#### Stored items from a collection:

[Start of section]

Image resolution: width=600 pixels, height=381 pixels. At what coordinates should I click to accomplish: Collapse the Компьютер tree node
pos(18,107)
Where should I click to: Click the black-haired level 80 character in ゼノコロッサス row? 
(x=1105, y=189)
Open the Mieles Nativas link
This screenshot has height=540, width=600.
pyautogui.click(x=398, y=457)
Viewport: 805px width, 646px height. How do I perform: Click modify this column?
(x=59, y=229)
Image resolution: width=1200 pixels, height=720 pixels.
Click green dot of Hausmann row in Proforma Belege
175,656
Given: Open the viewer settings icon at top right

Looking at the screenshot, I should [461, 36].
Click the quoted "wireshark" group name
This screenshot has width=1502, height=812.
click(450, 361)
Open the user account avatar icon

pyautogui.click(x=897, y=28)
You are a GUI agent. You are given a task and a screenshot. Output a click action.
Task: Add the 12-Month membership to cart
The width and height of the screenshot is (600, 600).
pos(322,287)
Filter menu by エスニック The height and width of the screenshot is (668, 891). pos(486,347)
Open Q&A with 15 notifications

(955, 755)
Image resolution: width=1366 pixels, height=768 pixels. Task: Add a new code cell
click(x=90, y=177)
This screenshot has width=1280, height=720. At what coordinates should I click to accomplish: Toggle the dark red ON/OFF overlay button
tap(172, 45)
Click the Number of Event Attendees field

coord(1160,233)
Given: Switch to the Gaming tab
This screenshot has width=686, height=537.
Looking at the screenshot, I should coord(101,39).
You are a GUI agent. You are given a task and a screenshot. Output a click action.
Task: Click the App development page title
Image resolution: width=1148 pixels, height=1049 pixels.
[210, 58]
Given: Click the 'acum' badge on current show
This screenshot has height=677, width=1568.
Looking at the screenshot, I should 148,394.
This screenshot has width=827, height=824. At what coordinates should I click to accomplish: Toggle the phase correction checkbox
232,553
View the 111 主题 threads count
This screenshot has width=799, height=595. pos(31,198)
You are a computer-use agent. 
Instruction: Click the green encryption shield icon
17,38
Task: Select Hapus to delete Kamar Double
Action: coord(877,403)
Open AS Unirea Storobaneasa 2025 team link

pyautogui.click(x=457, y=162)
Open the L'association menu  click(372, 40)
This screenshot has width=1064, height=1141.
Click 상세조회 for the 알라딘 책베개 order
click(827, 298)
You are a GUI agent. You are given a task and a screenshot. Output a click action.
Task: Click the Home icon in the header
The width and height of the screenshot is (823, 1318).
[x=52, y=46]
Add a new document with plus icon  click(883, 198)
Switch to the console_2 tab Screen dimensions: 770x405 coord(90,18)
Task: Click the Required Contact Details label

[End of section]

#### ACTION ITEM:
Return the entries above exactly, each one complete.

#### OUTPUT FOR THIS TASK:
Image resolution: width=600 pixels, height=381 pixels. At what coordinates should I click to accomplish: Collapse the Компьютер tree node
pos(18,107)
Where should I click to: Click the black-haired level 80 character in ゼノコロッサス row? 
(x=1105, y=189)
Open the Mieles Nativas link
This screenshot has height=540, width=600.
pyautogui.click(x=398, y=457)
Viewport: 805px width, 646px height. How do I perform: Click modify this column?
(x=59, y=229)
Image resolution: width=1200 pixels, height=720 pixels.
Click green dot of Hausmann row in Proforma Belege
175,656
Given: Open the viewer settings icon at top right

Looking at the screenshot, I should [461, 36].
Click the quoted "wireshark" group name
This screenshot has width=1502, height=812.
click(450, 361)
Open the user account avatar icon

pyautogui.click(x=897, y=28)
You are a GUI agent. You are given a task and a screenshot. Output a click action.
Task: Add the 12-Month membership to cart
The width and height of the screenshot is (600, 600).
pos(322,287)
Filter menu by エスニック The height and width of the screenshot is (668, 891). pos(486,347)
Open Q&A with 15 notifications

(955, 755)
Image resolution: width=1366 pixels, height=768 pixels. Task: Add a new code cell
click(x=90, y=177)
This screenshot has width=1280, height=720. At what coordinates should I click to accomplish: Toggle the dark red ON/OFF overlay button
tap(172, 45)
Click the Number of Event Attendees field

coord(1160,233)
Given: Switch to the Gaming tab
This screenshot has width=686, height=537.
Looking at the screenshot, I should coord(101,39).
You are a GUI agent. You are given a task and a screenshot. Output a click action.
Task: Click the App development page title
Image resolution: width=1148 pixels, height=1049 pixels.
[210, 58]
Given: Click the 'acum' badge on current show
This screenshot has height=677, width=1568.
Looking at the screenshot, I should 148,394.
This screenshot has width=827, height=824. At what coordinates should I click to accomplish: Toggle the phase correction checkbox
232,553
View the 111 主题 threads count
This screenshot has width=799, height=595. pos(31,198)
You are a computer-use agent. 
Instruction: Click the green encryption shield icon
17,38
Task: Select Hapus to delete Kamar Double
Action: coord(877,403)
Open AS Unirea Storobaneasa 2025 team link

pyautogui.click(x=457, y=162)
Open the L'association menu  click(372, 40)
This screenshot has width=1064, height=1141.
Click 상세조회 for the 알라딘 책베개 order
click(827, 298)
You are a GUI agent. You are given a task and a screenshot. Output a click action.
Task: Click the Home icon in the header
The width and height of the screenshot is (823, 1318).
[x=52, y=46]
Add a new document with plus icon  click(883, 198)
Switch to the console_2 tab Screen dimensions: 770x405 coord(90,18)
Task: Click the Required Contact Details label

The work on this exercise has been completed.